No qemu or libvirt updates were applied. Just kernel updates and a handful of other stuff.

Seems this issue is specific to the latest kernel

old version worked:
Linux fs7 4.4.0-83-generic #106

new version did not:
Linux fs7 4.4.0-89-generic #112-Ubuntu

== Comment: #4 - Gustavo Bueno Romero <email address hidden> - 2017-08-09 20:26:42 ==
Looks like 46a704f8409f79fd66567ad3f8a7304830a84293 was backported on 88 but e47057151422a67ce08747176fa21cb3b526a2c9 was not:

[gromero@localhost ubuntu-xenial]$ git remote -vv
origin git://kernel.ubuntu.com/ubuntu/ubuntu-xenial.git (fetch)
origin git://kernel.ubuntu.com/ubuntu/ubuntu-xenial.git (push)

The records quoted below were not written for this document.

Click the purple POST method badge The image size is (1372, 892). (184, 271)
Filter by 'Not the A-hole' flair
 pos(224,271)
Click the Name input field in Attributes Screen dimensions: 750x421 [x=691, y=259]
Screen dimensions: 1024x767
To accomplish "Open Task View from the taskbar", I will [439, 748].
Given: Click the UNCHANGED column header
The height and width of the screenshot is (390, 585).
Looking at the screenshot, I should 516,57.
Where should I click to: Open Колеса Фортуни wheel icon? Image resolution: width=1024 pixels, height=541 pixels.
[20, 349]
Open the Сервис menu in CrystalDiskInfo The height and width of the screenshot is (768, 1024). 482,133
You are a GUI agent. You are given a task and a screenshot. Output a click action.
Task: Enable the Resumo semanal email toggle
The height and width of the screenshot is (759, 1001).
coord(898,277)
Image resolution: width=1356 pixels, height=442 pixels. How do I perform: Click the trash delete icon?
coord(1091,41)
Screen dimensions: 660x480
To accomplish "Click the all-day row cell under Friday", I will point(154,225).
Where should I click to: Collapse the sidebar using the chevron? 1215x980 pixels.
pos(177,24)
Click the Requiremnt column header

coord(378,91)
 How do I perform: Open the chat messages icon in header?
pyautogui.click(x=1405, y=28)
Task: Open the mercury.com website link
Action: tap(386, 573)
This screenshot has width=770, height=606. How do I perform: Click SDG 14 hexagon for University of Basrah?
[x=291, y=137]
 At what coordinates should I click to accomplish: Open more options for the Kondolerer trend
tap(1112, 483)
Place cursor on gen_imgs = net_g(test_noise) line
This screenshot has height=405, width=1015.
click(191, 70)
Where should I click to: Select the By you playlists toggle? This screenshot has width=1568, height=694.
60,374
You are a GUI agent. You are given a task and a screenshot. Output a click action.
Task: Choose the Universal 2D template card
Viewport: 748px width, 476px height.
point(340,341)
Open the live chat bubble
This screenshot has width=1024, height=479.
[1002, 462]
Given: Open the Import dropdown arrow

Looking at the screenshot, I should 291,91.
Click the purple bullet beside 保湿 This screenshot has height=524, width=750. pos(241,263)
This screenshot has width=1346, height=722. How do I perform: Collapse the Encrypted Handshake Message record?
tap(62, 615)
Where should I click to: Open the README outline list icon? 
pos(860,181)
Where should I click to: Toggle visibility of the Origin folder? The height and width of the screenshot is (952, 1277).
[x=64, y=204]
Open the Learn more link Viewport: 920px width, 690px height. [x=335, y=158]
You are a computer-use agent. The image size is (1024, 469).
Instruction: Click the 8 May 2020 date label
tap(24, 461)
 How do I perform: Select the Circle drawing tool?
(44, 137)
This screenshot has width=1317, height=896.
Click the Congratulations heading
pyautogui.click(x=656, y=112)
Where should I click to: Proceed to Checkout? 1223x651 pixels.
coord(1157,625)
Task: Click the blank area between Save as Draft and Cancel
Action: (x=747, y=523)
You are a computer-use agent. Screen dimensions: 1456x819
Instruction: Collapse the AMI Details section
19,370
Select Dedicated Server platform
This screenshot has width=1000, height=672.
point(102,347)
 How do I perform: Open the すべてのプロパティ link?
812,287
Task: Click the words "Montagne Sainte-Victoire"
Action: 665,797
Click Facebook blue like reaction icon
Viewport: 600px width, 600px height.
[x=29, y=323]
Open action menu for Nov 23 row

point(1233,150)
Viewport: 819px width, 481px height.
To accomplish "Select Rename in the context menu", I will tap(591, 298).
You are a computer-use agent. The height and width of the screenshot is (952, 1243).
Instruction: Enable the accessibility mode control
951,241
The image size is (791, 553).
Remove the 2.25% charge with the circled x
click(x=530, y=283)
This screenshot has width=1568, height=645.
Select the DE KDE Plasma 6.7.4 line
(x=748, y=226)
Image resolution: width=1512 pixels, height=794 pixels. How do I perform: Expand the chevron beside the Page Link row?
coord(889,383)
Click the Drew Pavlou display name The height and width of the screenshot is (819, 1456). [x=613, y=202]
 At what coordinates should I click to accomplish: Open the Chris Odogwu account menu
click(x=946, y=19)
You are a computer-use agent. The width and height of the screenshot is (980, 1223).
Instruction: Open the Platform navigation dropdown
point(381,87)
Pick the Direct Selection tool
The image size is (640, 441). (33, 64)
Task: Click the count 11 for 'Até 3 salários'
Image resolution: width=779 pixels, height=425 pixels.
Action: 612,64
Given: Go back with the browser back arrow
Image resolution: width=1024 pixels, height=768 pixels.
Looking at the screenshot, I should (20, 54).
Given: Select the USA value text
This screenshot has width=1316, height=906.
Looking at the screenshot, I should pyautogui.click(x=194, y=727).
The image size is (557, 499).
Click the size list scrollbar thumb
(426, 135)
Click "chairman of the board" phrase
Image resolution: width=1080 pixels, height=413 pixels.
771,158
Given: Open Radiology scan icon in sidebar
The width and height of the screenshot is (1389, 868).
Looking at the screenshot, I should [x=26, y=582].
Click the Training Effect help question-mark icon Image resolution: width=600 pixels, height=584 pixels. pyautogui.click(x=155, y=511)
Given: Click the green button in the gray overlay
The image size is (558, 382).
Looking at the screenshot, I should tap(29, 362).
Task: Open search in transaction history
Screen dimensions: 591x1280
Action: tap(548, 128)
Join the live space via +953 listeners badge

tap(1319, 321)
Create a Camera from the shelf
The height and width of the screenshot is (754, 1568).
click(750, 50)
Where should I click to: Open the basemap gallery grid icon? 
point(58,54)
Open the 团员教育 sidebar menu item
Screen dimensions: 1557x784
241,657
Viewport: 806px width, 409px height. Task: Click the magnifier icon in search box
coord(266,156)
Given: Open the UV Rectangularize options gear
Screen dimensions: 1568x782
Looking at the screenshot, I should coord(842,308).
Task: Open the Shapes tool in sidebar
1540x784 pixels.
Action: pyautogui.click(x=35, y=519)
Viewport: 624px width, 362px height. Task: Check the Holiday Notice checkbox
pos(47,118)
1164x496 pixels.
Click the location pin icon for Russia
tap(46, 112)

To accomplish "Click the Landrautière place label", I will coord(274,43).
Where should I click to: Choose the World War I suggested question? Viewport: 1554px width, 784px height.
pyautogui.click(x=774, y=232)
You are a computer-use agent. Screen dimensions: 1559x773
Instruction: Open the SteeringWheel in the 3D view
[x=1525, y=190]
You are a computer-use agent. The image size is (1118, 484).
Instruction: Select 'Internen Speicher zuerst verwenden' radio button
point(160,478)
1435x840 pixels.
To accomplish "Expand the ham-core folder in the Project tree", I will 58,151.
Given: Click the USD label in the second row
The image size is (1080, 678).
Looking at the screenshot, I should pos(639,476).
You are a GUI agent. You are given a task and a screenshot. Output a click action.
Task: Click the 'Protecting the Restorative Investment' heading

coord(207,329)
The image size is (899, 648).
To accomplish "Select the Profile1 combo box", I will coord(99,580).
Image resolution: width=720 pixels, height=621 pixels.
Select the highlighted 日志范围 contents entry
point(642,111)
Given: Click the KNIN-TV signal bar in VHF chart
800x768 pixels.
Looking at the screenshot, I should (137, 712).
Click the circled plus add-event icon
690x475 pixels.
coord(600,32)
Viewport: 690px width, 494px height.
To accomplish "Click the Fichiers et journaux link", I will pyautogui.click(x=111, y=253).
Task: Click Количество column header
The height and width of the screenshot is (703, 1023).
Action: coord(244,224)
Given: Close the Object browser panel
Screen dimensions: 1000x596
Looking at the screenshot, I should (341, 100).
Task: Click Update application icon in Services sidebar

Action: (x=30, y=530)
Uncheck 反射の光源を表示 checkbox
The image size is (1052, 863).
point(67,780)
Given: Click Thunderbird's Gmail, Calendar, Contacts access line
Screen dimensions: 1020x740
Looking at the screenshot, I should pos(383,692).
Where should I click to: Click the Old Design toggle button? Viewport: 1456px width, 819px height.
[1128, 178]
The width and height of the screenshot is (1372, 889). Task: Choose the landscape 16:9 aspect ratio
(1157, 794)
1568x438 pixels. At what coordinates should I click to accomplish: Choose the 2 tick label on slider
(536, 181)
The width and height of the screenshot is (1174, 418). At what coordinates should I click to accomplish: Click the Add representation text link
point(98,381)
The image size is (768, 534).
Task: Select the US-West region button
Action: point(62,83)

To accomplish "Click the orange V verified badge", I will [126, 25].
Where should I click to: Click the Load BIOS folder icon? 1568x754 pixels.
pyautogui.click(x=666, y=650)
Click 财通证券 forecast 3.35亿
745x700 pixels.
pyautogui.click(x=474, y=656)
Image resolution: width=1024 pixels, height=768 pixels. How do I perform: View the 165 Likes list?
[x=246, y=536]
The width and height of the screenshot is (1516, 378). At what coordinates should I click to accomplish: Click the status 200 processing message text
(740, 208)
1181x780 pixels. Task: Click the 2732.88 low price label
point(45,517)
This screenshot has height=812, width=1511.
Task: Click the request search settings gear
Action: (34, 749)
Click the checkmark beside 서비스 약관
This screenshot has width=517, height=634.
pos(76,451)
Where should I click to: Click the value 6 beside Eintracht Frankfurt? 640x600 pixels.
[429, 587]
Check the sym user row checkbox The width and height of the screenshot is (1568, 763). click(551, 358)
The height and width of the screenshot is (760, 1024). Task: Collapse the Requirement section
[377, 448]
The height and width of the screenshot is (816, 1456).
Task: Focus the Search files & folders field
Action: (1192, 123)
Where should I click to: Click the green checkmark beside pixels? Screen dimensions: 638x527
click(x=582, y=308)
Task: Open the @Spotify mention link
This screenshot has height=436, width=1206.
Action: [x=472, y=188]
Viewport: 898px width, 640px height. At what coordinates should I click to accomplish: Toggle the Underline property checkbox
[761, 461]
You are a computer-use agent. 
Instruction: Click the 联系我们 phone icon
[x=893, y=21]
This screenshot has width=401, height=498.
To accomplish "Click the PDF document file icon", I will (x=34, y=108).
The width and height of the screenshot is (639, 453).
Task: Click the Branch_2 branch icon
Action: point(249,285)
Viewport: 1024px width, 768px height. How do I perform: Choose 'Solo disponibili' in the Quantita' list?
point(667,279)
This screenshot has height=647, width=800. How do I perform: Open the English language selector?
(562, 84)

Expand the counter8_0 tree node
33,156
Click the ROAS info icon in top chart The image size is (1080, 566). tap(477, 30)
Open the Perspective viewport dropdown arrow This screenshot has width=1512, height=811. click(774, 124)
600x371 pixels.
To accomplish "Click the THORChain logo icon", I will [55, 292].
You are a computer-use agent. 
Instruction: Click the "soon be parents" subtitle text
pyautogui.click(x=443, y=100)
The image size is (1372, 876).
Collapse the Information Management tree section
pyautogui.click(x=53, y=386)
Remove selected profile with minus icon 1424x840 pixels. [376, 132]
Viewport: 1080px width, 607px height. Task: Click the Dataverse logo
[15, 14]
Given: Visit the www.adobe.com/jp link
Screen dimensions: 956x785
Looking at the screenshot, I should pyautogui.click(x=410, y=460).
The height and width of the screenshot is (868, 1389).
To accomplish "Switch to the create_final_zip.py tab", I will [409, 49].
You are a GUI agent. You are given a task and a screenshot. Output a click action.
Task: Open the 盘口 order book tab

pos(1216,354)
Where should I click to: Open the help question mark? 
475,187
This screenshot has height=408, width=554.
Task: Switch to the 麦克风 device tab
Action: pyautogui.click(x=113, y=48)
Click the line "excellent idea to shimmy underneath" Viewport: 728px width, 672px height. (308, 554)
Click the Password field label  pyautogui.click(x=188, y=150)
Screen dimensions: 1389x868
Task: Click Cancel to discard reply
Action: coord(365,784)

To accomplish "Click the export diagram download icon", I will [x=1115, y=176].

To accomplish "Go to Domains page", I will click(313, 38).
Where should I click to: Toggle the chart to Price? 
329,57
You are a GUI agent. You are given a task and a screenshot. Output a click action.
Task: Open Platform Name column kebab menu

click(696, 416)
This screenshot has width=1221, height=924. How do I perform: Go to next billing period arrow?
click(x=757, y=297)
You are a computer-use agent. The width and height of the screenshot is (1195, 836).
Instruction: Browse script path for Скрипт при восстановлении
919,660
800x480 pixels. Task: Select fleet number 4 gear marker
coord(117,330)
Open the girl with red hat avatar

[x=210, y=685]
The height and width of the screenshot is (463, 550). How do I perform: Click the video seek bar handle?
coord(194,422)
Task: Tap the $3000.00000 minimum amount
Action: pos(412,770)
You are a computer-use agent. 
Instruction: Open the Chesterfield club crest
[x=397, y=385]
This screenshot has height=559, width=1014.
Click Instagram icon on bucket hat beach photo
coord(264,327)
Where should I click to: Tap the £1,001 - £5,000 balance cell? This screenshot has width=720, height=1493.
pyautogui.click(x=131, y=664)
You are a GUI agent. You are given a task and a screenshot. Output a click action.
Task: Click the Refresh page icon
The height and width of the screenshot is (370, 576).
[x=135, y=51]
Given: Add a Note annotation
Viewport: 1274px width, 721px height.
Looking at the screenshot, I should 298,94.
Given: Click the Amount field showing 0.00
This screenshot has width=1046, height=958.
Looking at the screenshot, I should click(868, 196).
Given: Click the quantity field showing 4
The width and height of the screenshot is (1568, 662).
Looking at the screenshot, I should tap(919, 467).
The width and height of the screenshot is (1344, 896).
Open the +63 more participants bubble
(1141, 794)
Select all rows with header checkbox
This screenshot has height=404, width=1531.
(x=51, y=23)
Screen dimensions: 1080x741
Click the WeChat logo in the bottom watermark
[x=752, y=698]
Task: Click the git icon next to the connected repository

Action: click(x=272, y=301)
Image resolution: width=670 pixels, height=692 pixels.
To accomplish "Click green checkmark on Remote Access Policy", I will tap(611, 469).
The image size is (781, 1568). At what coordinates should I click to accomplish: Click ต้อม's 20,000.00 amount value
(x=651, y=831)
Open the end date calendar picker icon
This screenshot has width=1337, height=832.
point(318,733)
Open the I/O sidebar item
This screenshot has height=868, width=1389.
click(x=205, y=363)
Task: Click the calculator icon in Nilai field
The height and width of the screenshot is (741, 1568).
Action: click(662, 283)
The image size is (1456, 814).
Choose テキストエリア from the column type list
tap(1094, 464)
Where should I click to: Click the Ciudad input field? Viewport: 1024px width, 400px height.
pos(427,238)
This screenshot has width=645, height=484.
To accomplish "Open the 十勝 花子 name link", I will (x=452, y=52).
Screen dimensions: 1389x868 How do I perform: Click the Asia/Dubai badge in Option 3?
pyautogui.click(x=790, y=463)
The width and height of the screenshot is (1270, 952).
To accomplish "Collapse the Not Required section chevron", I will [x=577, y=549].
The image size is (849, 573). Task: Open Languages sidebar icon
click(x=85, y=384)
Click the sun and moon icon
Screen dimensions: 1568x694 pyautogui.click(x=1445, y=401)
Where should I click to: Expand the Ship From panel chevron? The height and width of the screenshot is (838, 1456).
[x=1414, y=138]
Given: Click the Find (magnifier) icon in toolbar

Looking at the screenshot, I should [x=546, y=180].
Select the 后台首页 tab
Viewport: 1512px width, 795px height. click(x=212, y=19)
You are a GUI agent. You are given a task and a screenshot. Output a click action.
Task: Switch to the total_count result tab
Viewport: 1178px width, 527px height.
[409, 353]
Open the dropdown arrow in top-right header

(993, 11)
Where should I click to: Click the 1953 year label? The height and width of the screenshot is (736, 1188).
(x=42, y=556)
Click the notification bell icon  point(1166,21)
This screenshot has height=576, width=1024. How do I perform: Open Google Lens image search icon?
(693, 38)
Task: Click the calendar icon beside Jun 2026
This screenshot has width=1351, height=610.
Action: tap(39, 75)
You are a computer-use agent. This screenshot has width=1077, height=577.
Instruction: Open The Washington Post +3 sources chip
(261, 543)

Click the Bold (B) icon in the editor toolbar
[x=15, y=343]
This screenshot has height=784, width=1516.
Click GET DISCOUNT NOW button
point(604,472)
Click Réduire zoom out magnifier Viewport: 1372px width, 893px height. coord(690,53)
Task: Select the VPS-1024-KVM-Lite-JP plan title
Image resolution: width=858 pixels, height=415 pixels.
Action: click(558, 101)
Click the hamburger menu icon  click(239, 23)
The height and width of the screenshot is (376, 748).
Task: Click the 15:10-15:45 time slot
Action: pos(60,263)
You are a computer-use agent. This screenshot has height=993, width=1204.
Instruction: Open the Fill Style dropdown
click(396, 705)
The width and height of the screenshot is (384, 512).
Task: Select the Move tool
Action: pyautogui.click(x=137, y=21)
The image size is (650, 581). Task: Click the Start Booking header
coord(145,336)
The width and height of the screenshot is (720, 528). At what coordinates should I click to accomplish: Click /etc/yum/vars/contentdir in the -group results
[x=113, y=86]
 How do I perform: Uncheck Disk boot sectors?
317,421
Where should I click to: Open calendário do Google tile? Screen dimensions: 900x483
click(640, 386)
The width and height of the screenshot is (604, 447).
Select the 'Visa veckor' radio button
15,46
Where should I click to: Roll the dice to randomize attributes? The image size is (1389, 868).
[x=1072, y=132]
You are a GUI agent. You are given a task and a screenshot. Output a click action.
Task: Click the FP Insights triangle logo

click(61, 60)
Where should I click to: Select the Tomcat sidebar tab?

[gromero@localhost ubuntu-xenial]$ git log Ubuntu-4.4.0-83.106..Ubuntu-4.4.0-89.112 --oneline | fgrep "Preserve userspace HTM state properly"
a97e978 KVM: PPC: Book3S HV: Preserve userspace HTM state properly
[gromero@localhost ubuntu-xenial]$ git log Ubuntu-4.4.0-83.106..Ubuntu-4.4.0-89.112 --oneline | fgrep "Enable TM before accessing TM registers"
[gromero@localhost ubuntu-xenial]$ git tag --contains a97e978574f41ffcf1813c180aba2772d46fbb5b
Ubuntu-4.4.0-88.111
Ubuntu-4.4.0-89.112
Ubuntu-raspi2-4.4.0-1066.74
Ubuntu-raspi2-4.4.0-1067.75
Ubuntu-snapdragon-4.4.0-1068.73
Ubuntu-snapdragon-4.4.0-1069.74

So
https://github.com/torvalds/linux/commit/46a704f8409f79fd66567ad3f8a7304830a84293 is present in ISO but https://github.com/torvalds/linux/commit/e47057151422a67ce08747176fa21cb3b526a2c9 is not.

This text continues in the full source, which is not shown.